> **Opdracht A**: Vervang in het fragment over de kopiërende monniken "vault" door "chamber" en geef het deel dat opent met de woorden "The head monk" en sluit met "op de Oudheid." opnieuw weer.
> **Opdracht B**: Welke letter zijn de monniken in het fragment over de kopiërende monniken volgens de oude abt vergeten?

Als je daar echt over leest lijkt het al onwaarschijnlijk dat het überhaupt 1 keer ontstaan is…
A young monk arrives at the monastery. He is assigned to helping the other monks in copying the old canons and laws of the church by hand. He notices, however, that all of the monks are copying from copies, not from the original manuscript.
So, the new monk goes to the head abbot to question this, pointing out that if someone made even a small error in the first copy, it would never be picked up. In fact, that error would be continued in all of the subsequent copies.
The head monk says, “We have been copying from the copies for centuries, but you make a good point, my son.” So, he goes down into the dark caves underneath the monastery where the original manuscripts are held as archives in a locked vault that hasn’t been opened for hundreds of years.
Hours go by and nobody sees the old abbot. So, the young monk gets worried and goes down to look for him. He sees him banging his head against the wall and wailing, “We missed the “R”, we missed the “R”. His forehead is all bloody and bruised and he is crying uncontrollably.
The young monk asks the old abbot, “What’s wrong, father?” With a choking voice, the old abbot replies, “The word was CELEBRATE!”
Heeft Tazuko van Berkel niet eens een lezing verzorgd over de Iliasmanuscripten als bewijs voor de mondelinge overlevering?
Ja, dat klopt, dat was bij Oog op de Oudheid.

> **Gegevensuittreksel**:
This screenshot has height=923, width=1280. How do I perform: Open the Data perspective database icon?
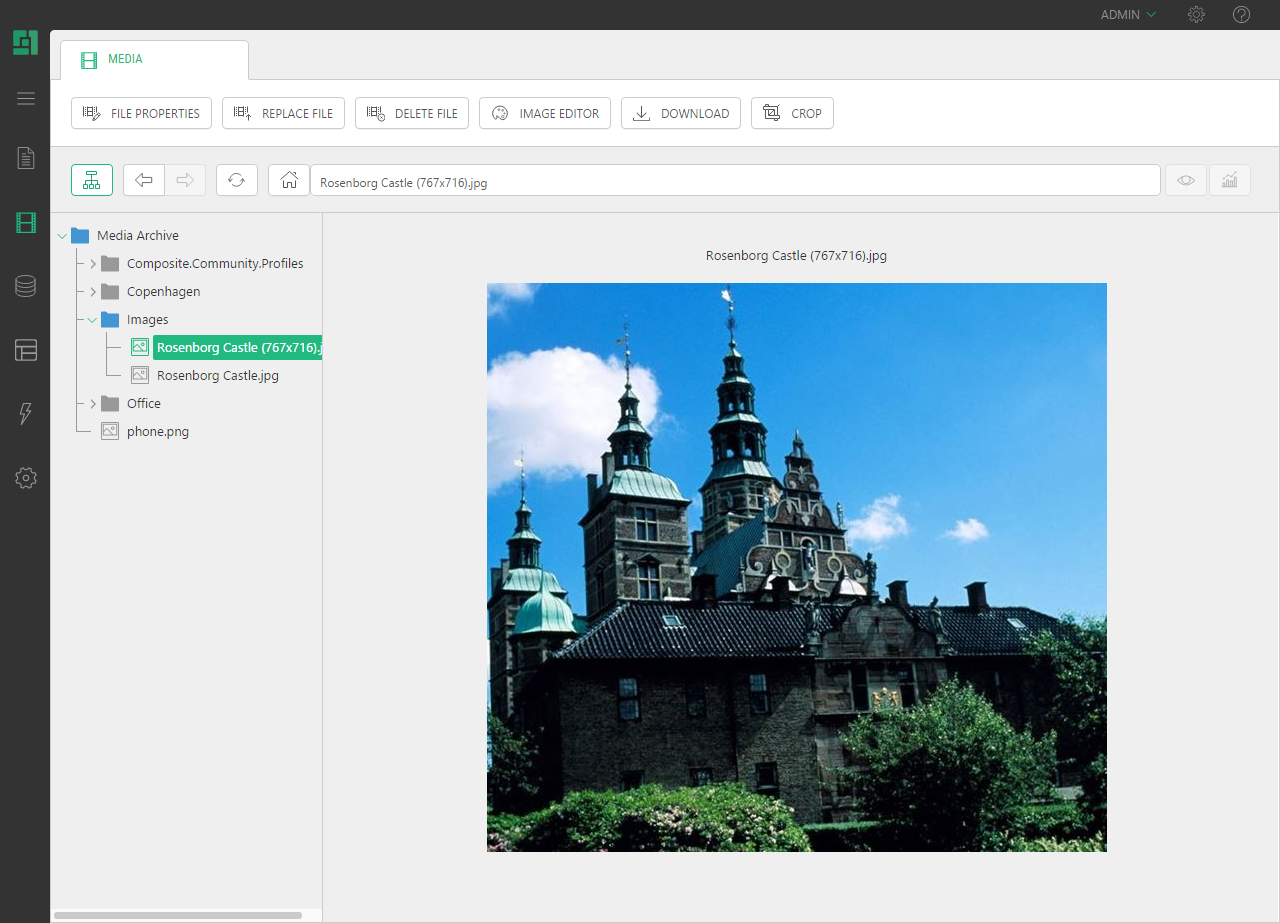26,286
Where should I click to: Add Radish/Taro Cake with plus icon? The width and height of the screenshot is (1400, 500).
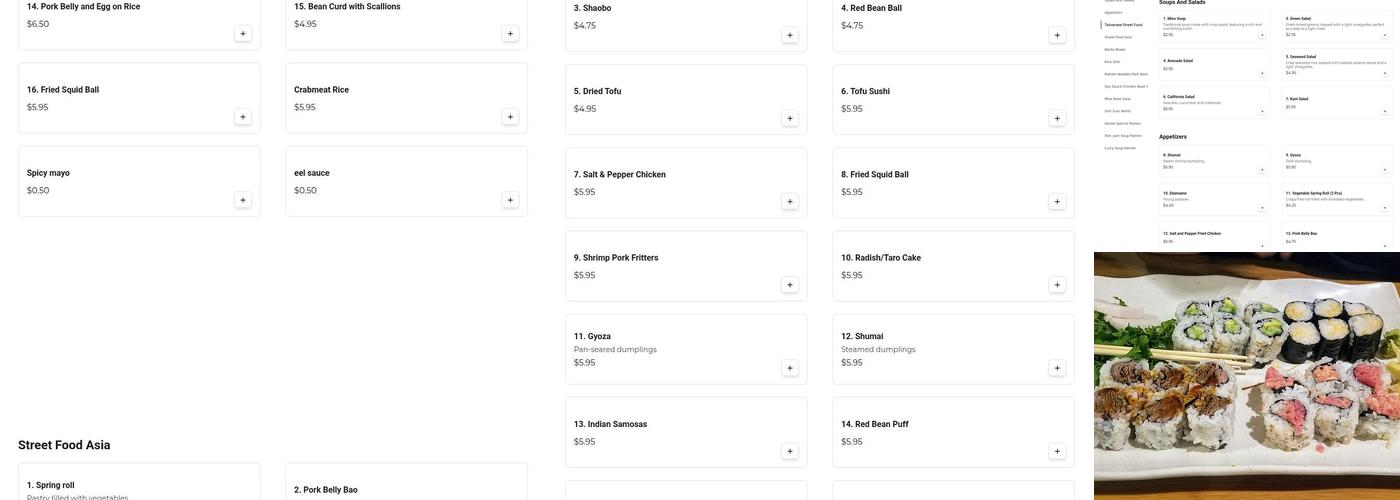pyautogui.click(x=1057, y=285)
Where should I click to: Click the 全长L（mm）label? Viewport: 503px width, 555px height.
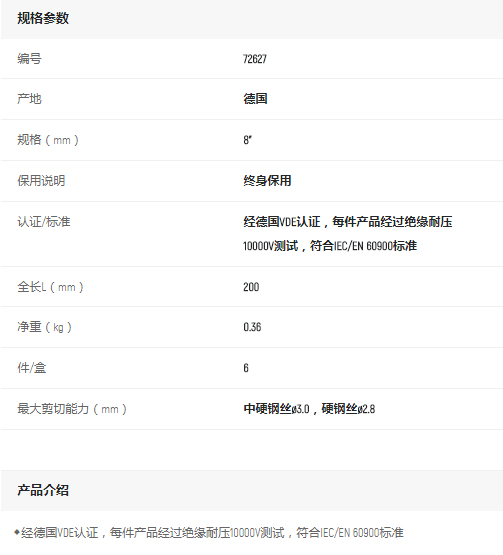click(50, 287)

> **Antwoord A**:
The head monk says, “We have been copying from the copies for centuries, but you make a good point, my son.” So, he goes down into the dark caves underneath the monastery where the original manuscripts are held as archives in a locked chamber that hasn’t been opened for hundreds of years.
Hours go by and nobody sees the old abbot. So, the young monk gets worried and goes down to look for him. He sees him banging his head against the wall and wailing, “We missed the “R”, we missed the “R”. His forehead is all bloody and bruised and he is crying uncontrollably.
The young monk asks the old abbot, “What’s wrong, father?” With a choking voice, the old abbot replies, “The word was CELEBRATE!”
Heeft Tazuko van Berkel niet eens een lezing verzorgd over de Iliasmanuscripten als bewijs voor de mondelinge overlevering?
Ja, dat klopt, dat was bij Oog op de Oudheid.

> **Antwoord B**: De letter R.